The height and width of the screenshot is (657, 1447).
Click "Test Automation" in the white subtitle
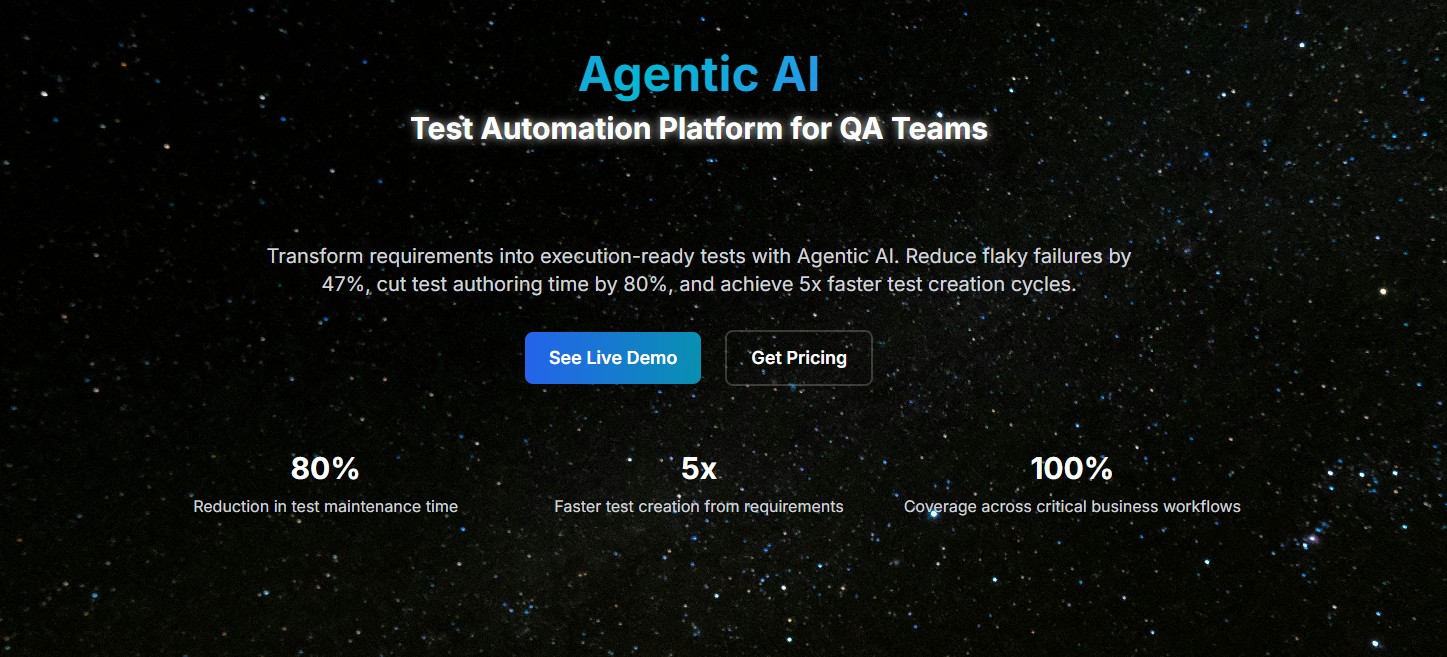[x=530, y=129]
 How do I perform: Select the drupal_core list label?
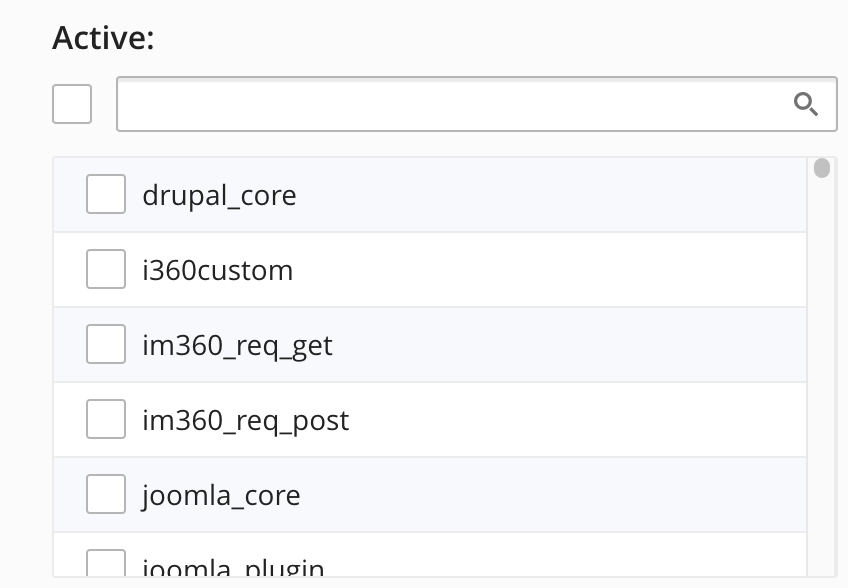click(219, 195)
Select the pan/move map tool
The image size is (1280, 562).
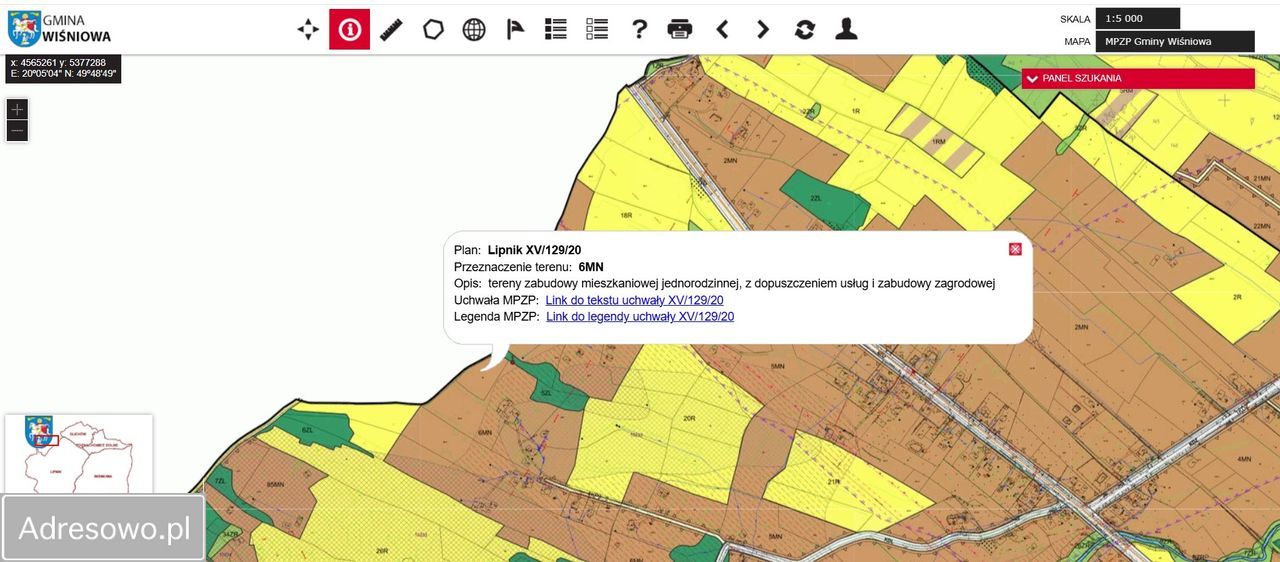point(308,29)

::::

Brief.
Exclude images. Return the data above verbatim.

The completed task.
The height and width of the screenshot is (657, 1447).
Click "Test Automation" in the white subtitle
[x=530, y=129]
 How do I perform: Select the drupal_core list label?
click(219, 195)
Select the pan/move map tool
The image size is (1280, 562).
point(308,29)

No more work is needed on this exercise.